The Fascinating, Creative, Incomparable, Distracted Mind of Man
Writer Kurt Vonnegut said “our big brains are killing us” and there’s much to be gained from pondering that simple statement. These unique and fascinating big brains of ours put us at the top of what can only be called human traits; mystery, innovation, science, history and a sense of both the future and our own impending death. No other animal shares that. We are alone and able (if we wish) to contemplate our collective destiny. But its occasionally nasty work and far more pleasant and distracting to wander among Kim Kardashian’s momentary antics.
So that’s us, you and me, miracles of evolution, occupying the planet for a mere eye-wink during its billions of years of existence and yet changing it as no predecessor has. There’s evidence we humans may be just another failed
experiment and an equal (if not more compelling) argument that we have the tools to overcome our collective flaws and sustain. What is clear is that the planet will survive, with not much more that a hiccup if we’re relegated to the eternal dustbin.
It’s a harrowing, narrowing argument and Vonnegut may be correct that the brain with which we have so miraculously been gifted may well be killing us off like the dinosaurs. Food for sleepless nights, twisting in damp sheets.
We know—and have known for some decades—that our reliance on fossil-fuels pretty much assures a really nasty endgame and yet we pursue it when benign alternatives are available. For profit and against all evidence, we happily continue hell-bent upon burning the furniture to heat the house. We understand intellectually that the rise of sea-levels will shrink the habitable land we occupy and is in fact already well on its way to achieving that existential truth and yet we continue—too busy with the busyness of our personal lives to give a damn.
We understand that our worldwide population growth is not sustainable. The argument is not about feeding the world, it’s about what happens when we achieve that goal and fuel the already-hot fires of growth. Growth is our national mantra, with little regard for the fact that the definition of ‘uncontrolled growth’ is also the definition of cancer. Yet we surge onward, beating the drum of growth, without a moment’s regard for its consequences.
Those of us old enough to have been around when population totaled 2 1/3 billion (as it was when I was ten years old) at the end of WWII remember what it was like at a time when we might have chosen other paths. Yet governments have since chosen otherwise, so current workers support retirees in a mindless race to the bottom, a death-spiral of sorts, with a tragic endgame. Corporations joined in, thirsty for consumers to keep profits aloft in their fantastic balloon and now we are consuming it all.

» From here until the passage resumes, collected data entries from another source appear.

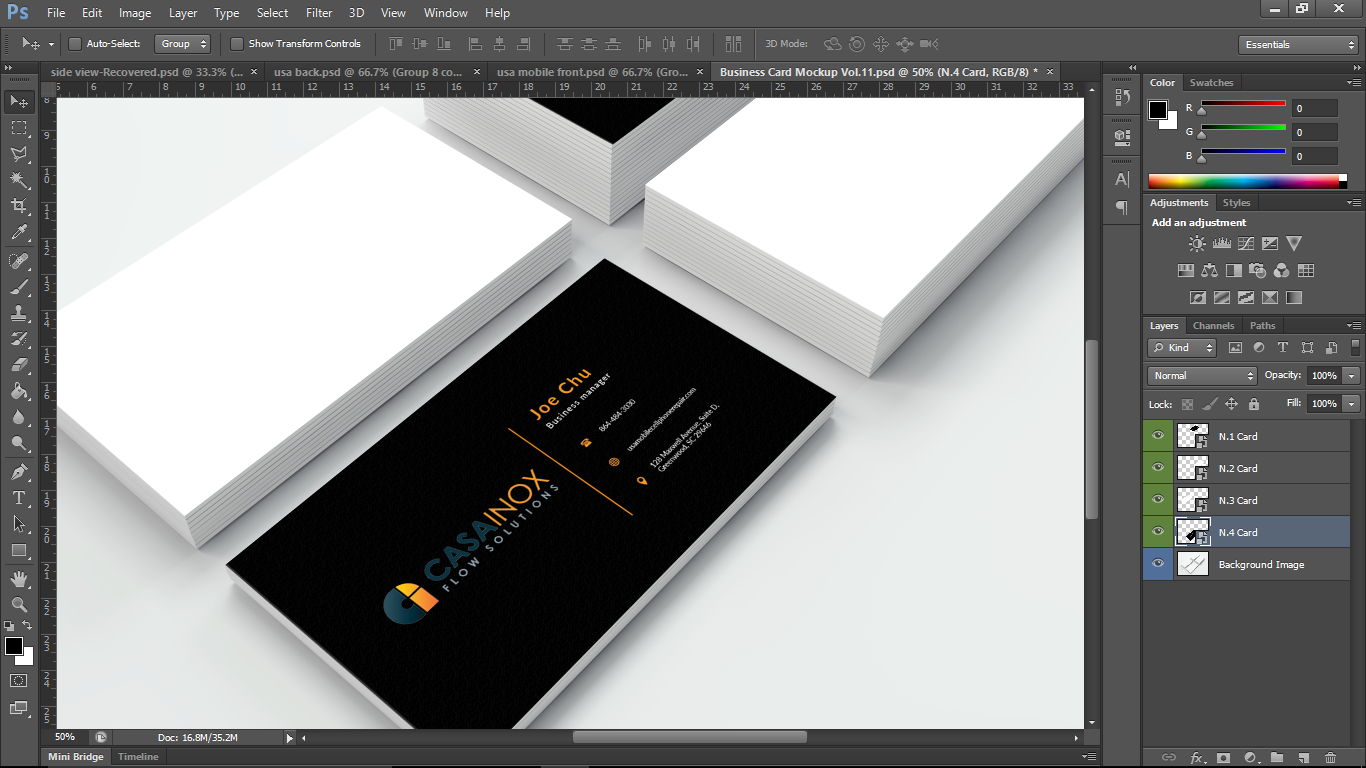Viewport: 1366px width, 768px height.
Task: Expand the Group auto-select dropdown
Action: (x=182, y=44)
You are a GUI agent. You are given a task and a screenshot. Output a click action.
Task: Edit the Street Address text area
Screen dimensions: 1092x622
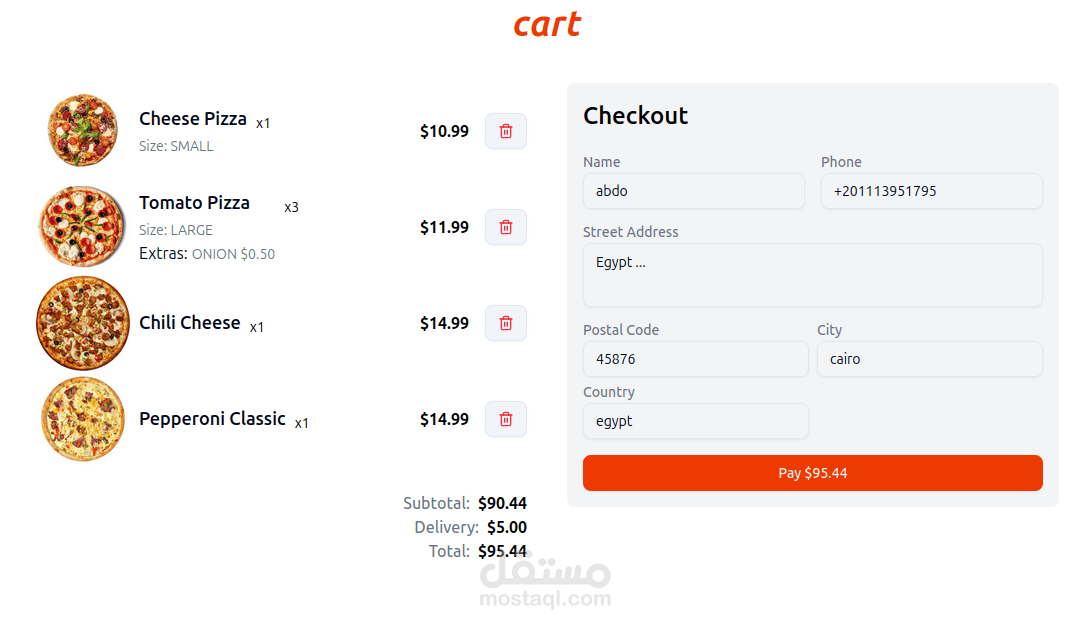pyautogui.click(x=812, y=275)
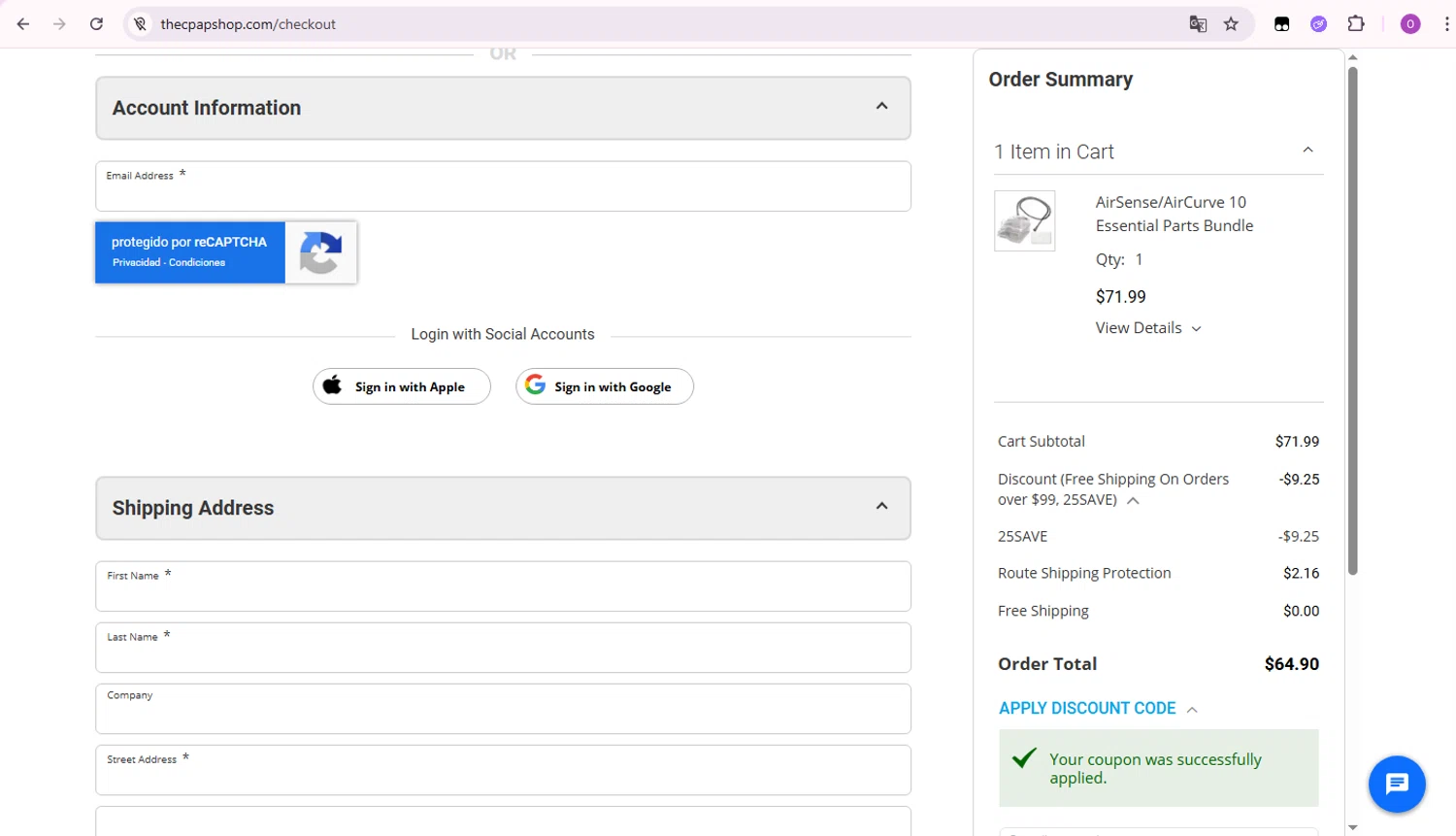Click the reCAPTCHA logo badge

tap(320, 252)
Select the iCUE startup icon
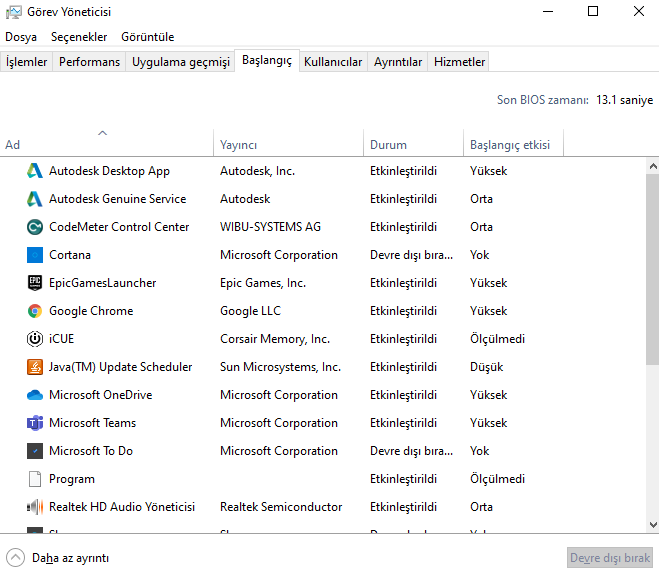The width and height of the screenshot is (659, 581). click(x=35, y=339)
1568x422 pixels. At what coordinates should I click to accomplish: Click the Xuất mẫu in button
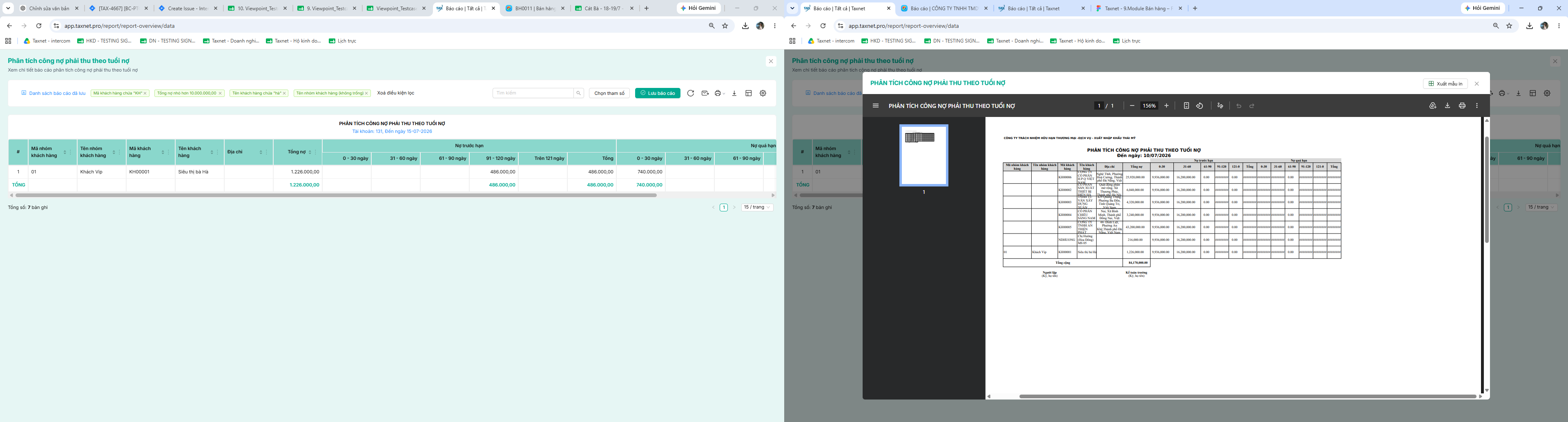1445,83
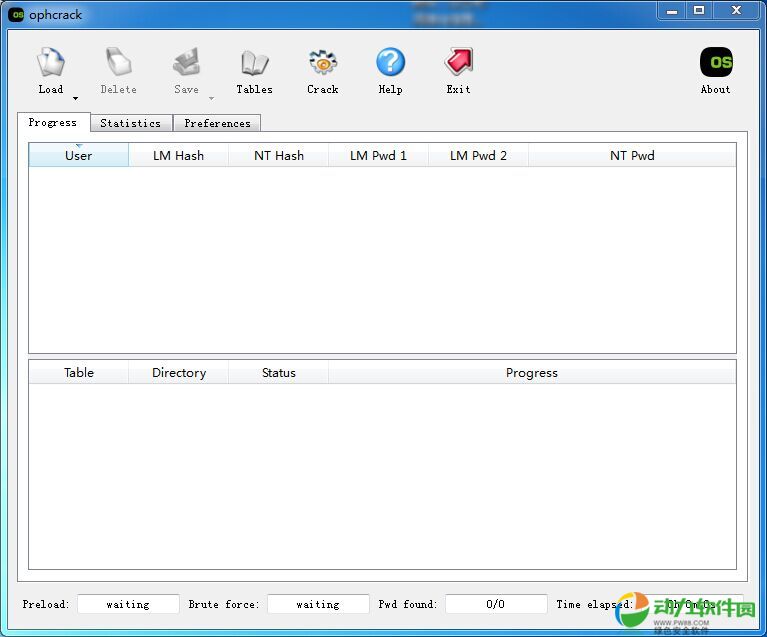The image size is (767, 637).
Task: Open the About OS icon
Action: coord(715,63)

Scientists and physicians are aware that overuse of antibiotics, the wonder-drugs we’ve only known since the 1940s, are pitching us headlong toward uncontrollable and as yet unknown disease outbreaks—plagues of new and catastrophic dimension. Yet we use them indiscriminately for sore throats and pump them for profit through our food chain to fatten cattle.
We’re in a pickle, folks, with rising seas, uncontrolled population, an overwhelming surge in the inequality of individual lives and a visible spike in the natural disasters that threaten humanity across the planet. Certainly not threatening the planet, that’s utter nonsense—but imperils us as animals, vulnerable as polar bears and spotted-owls. Albert Einstein said, “Problems cannot be solved at the same level of awareness that created them.”
While celebrities, cold wars, hot wars, drug wars, economic debate and political nonsense grab the headlines, the oncoming train-wreck of our species is largely ignored or papered-over as non-science and avoidable. It’s not. Our intellect (God or Darwin-given, take your choice) enables us to know it’s not.
We’re better than that. Our short stay on this planet we chose to call Earth demands we be better than that or the human experiment is over. Economic and political competition between America, Europe, Russia and China, as well as the trumped-up war on terror and military superiority are all irrelevant.
Grab your android-enhanced cell-phone, while you still have one, and Dial D for Dinosaur.
“A person may cause evil to others not only by his actions but by his inaction, and in either case he is justly accountable to them for the injury.”